Skills for Life National Survey – 2010/2011
If by chance someone has knocked on your door in recent months and asked if you would mind taking part in a government survey about literacy, numeracy and ICT, then the tests you will have taken will have been devised by AlphaPlus.
After the publication of the Moser Report: A Fresh Start in 1999, which revealed that more than one in five adults in the UK had severe problems with everyday literacy and numeracy, members of AlphaPlus worked with BMRB (the British Market Research Bureau) on a National Baseline Survey designed to obtain hard evidence about the skills shortfall. The survey report, published in 2003 provided the foundation for the Skills for Life policy into which the Labour government pumped billions of pounds provision to raise skill standards.
In the summer of 2009, AlphaPlus was commissioned to advise the government’s Business Innovation and Skills division on how it should best repeat the earlier survey to discover what impact the Skills for Life policy and funding has had on skills levels of adults between the ages of 16 and 60 in the intervening years. Again working with BMRB we carried out a small-scale pilot exercise and in the spring of 2010 presented a report of more than 1000 pages, with advice on matters such as:
• the tests to be used
• the underpinning algorithm
• the scale of the survey
• the population sample to be involved
• how to compare the results of the two surveys.

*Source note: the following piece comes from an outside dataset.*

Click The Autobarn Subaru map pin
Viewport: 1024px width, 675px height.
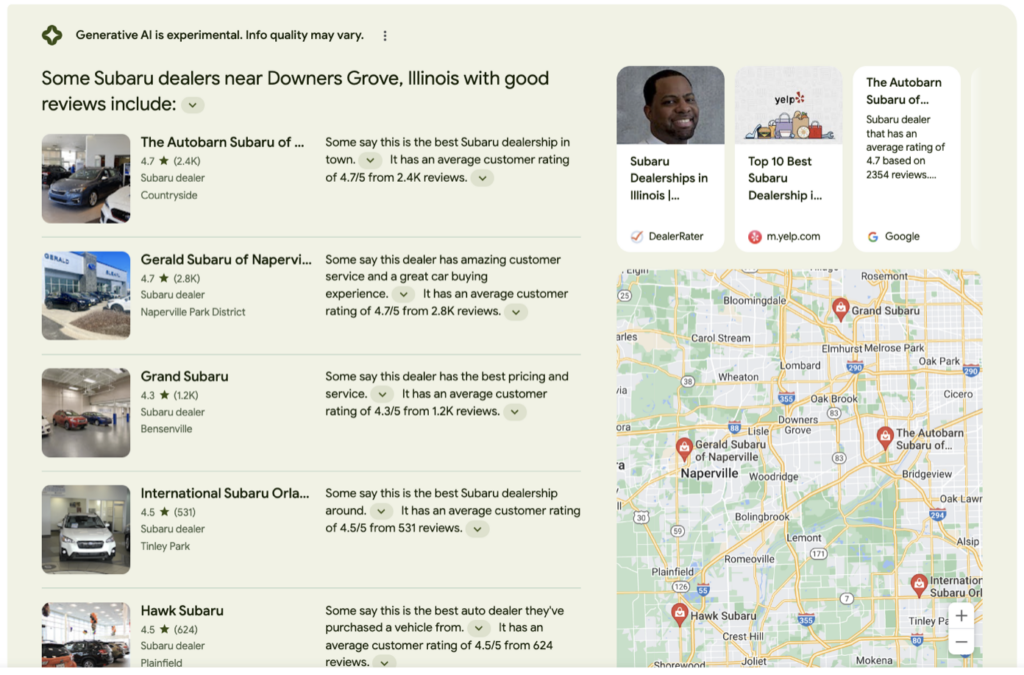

On the basis of this research the two organizations were then awarded the contract to conduct the full-scale Skills for Life Survey in England, which commenced in summer 2010 and is due to be completed with a final report in summer 2011. Staff trained by BMRB are now interviewing adults in 7500 households across England andadministering the tests designed by AlphaPlus. Each adult takes a combination of the computer-based tests in literacy, numeracy and ICT that take typically about 50 minutes to complete. AlphaPlus staff are accompanying the BMRB staff to some of the interviews to make sure that there are no problems with the test software and to observe whether any particular sub-skills are proving particularly difficult. When all of the interviews have been completed, AlphaPlus will be responsible for analysing the test data and drafting the sections of the Final Report that confirm the current state of adult skills in England, what progress has been made since 2003 and what lessons the survey contains for the future direction of government Skills for Life policy.